It is said it takes about six weeks to break a habit, and that’s a long time to swear off French fries and commit to the gym. One woman we know says she’s lost 100 pounds – in 20-pound increments, gained right back as soon as she felt success. Even Oprah, that bastion of positive thinking, has yo-yo dieted like mad and can’t commit to her man.
So how do we mere mortals actually make good on the resolution, New Year’s or not? More than that, how many times can we let ourselves down and feel the latent shame of failure (even if it is only our own self who knew today we swore we’d work out) over and over again? How is it that some pick themselves up, dust themselves off and live the life they always dreamed while others remain stuck in crippling habits and attitudes?
Clearly self-help and the peddling of optimism is big business. Depending how you parse it, including seminars, supplements and books, the industry is in the billions of dollars in size. Hope springs eternal even if the result remains elusive.

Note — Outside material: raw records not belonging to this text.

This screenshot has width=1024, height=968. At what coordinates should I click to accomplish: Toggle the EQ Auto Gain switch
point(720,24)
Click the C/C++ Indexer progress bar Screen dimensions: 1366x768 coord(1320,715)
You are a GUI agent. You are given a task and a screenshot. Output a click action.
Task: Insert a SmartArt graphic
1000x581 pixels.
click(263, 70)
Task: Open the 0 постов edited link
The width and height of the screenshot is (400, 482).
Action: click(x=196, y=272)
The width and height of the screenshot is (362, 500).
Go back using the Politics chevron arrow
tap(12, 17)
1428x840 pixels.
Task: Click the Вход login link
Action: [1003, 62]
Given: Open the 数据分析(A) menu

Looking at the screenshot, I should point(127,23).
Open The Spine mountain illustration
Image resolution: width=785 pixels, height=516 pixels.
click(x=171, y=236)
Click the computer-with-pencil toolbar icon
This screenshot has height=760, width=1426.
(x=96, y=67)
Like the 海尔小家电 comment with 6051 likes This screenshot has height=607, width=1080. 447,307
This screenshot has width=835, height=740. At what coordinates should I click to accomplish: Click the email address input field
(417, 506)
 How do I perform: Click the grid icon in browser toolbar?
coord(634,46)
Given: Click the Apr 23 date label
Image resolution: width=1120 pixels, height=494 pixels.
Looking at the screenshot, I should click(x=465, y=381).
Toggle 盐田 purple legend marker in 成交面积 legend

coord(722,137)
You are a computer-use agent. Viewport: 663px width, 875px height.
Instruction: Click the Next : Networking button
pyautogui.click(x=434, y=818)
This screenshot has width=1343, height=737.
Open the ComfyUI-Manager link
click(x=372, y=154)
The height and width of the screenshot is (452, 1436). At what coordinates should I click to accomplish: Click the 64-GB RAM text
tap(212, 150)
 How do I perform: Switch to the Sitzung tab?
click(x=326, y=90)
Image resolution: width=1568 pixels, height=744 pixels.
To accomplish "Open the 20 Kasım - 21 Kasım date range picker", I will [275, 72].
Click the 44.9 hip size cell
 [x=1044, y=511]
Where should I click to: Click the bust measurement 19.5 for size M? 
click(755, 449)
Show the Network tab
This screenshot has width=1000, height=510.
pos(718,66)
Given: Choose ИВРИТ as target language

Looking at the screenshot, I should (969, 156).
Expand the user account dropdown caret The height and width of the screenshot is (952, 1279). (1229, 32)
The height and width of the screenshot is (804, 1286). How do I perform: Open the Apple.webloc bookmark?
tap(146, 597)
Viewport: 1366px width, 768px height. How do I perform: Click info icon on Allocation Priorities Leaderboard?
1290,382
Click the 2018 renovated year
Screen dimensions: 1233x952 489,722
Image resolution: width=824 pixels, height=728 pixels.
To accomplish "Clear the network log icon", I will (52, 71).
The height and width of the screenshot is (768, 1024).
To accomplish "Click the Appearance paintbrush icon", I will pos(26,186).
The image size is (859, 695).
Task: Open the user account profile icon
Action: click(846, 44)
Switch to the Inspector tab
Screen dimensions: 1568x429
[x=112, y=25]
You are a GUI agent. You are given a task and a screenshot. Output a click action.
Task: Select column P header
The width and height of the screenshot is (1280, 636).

Tony Robbins, one of the harbingers of the now burgeoning self-help seminar and book market, applies a kind of a formula to change. He claims to have had an epiphany as an overweight and bored janitor. A part of the epiphany? Fix your body and your mind will follow.
“Change your physical state,” he says, and in his raucous speaking engagements he insists on the audience getting out of their seats and shaking their booty. Crazy as it sounds, the effect is immediate and enervating. Welcome to the first step in real change.
Then analyze why you think you need change. Robbins, who is a guru but not a god so take this for what it is worth, suggests unhappiness is the dissonance between what you wanted life to be and what it is. Where and what did you think you would be by now, and where are you? Answering that question can be more difficult than you think.
Most therapists will say that “people do what they want.” If you are stuck in a bad pattern, try to figure out what it is doing for you. If talking of your own failure means you get to hear from your friends that you are a good, kind, wonderful person perhaps that is the only upside your subconscious is really looking for. Self awareness is the key to change.